Compared to the BMS group, MACE-free survival rates at six months in the DES group were higher (88.5% vs. 71.9%, p = 0.03). By Cox regression analysis, diabetes, usage of BMS, and age of SVG were identified to be the predictors of MACE during six-month follow-up. It has been shown that diabetes is an independent risk factor for worse clinical and angiographic outcomes in native coronary arteries and SVG lesions (2628). Compared to the stenting in SVG lesions of nondiabetic patients, diabetics have higher TLR and late mortality (27). Marked intimal abnormalities and more rapid progression of the atherosclerotic disease in diabetic subjects may contribute to unfavorable outcomes (29). Graft age was described as one of the risk factors for less favorable results in previous studies (30,31). In the present report, the mean graft age was 9.4 years.
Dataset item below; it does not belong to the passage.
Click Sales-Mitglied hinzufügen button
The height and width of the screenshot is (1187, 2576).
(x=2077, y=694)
Despite the encouraging findings of this report, we cannot ignore that 30% to 50% of late cardiac events (after one year) in patients with SVG lesions are due to disease progressions at different sites rather than the target one (3,32). This knowledge is important when evaluating the clinical impact of reducing restenosis in SVG lesions after DES implantation. For these reasons the long-term clinical benefit of DES in SVG lesions remains to be determined. Adjunctive therapies (e.g., treatment of the concomitant diseases associated with coronary heart disease, extended antithrombotic therapy) may be important to impact on late events, which may occur independently of restenosis.
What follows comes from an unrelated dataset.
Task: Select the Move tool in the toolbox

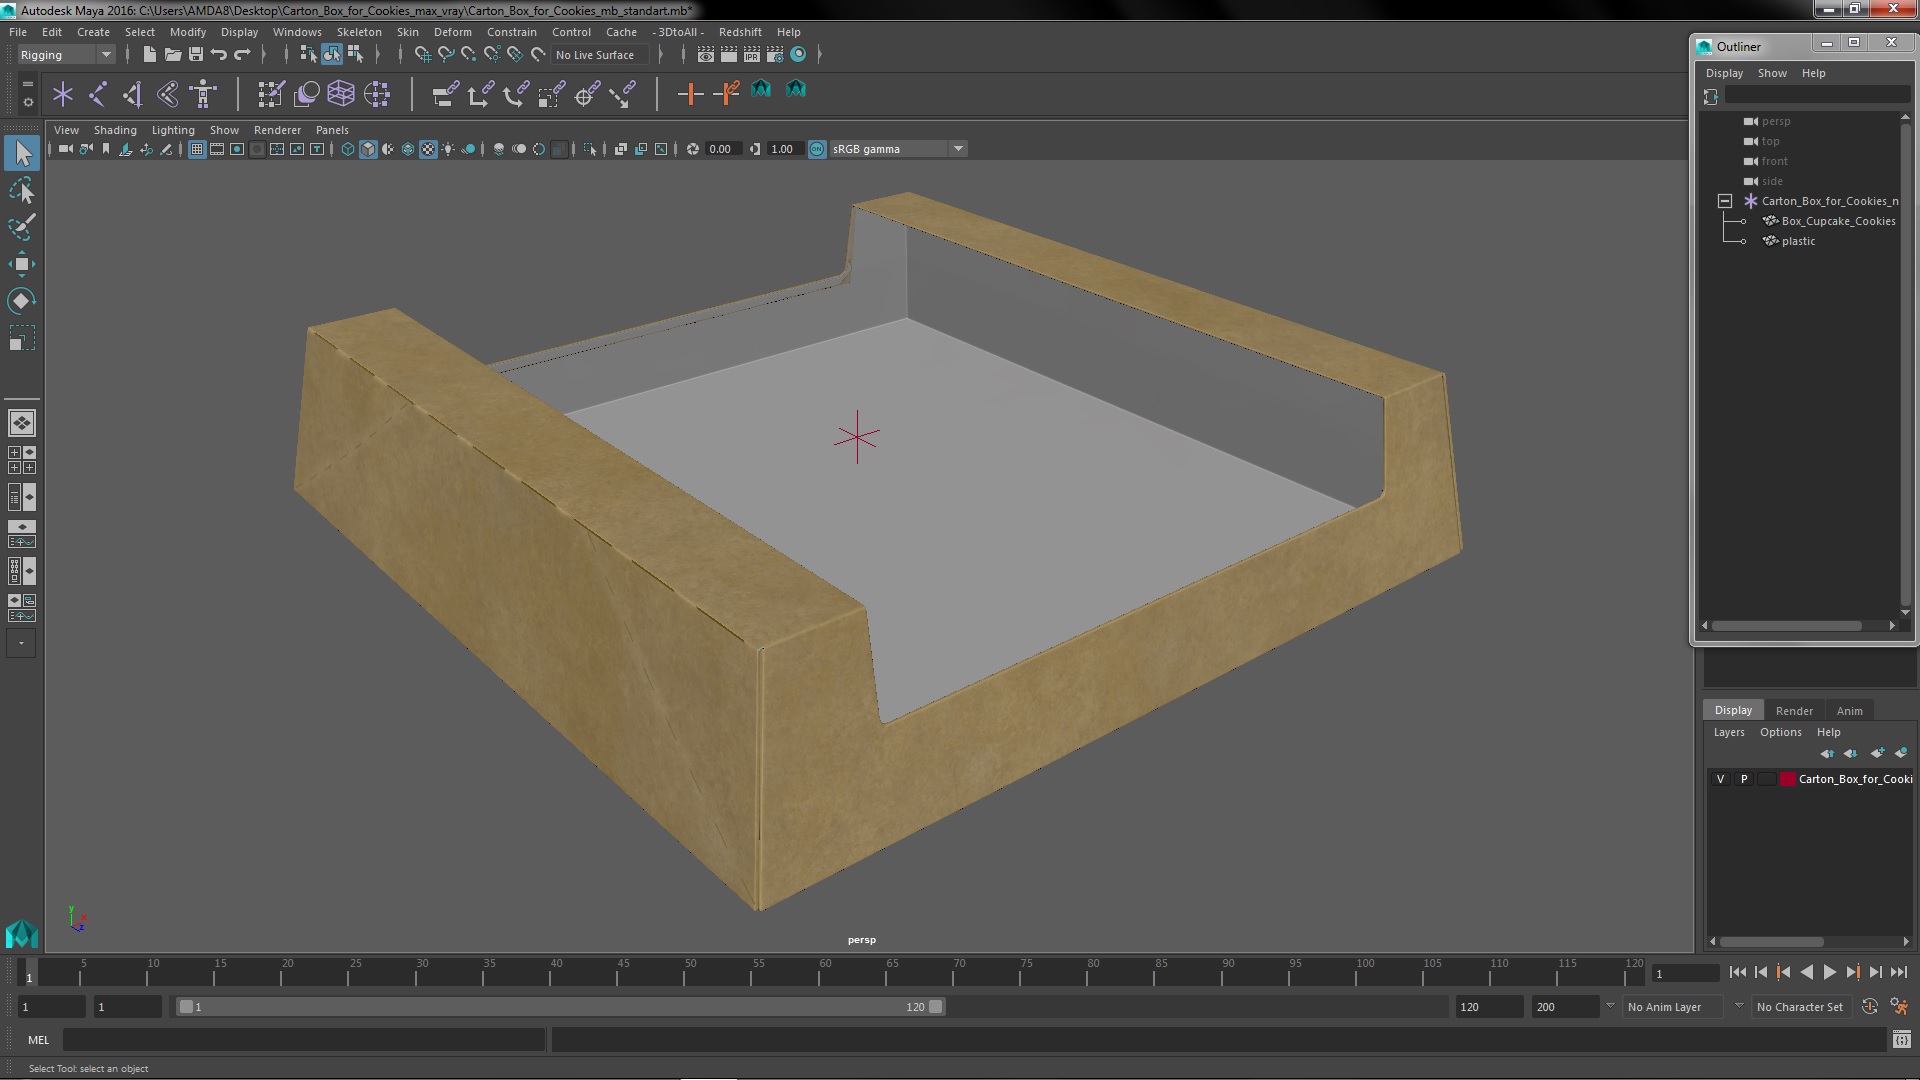Action: coord(21,264)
Study limitations. The present report has some limitations: 1) it is a retrospective study; 2) the DES group included two different types of DES; 3) not all patients performed angiographic follow-up; and 4) clinical follow-up is limited to seven months. Despite these limitations, this report represents a large cohort of patients treated on SVG by DES implantation with complete clinical follow-up.
Some patients with SVG lesions were treated by BMS between March 2002 and March 2004. This fact may be perceived as a selection bias. If anything, these patients had very focal lesions or lesions located in large SVGs for which no appropriately sized DES were available; this group represents a lower-risk cohort for TLR. Despite the limitations in this study design, a conclusive randomized trial comparing DES to BMS appears progressively less feasible due to ethical difficulties with treating high-risk cohorts with BMS.
Conclusions. Percutaneous revascularization in SVG lesions with DES appears feasible with a high procedural success rate. Compared to BMS implantation, DES implantation in SVG lesions is associated with a reduction in the restenosis rate and a beneficial effect on MACE-free survival at six-month follow-up.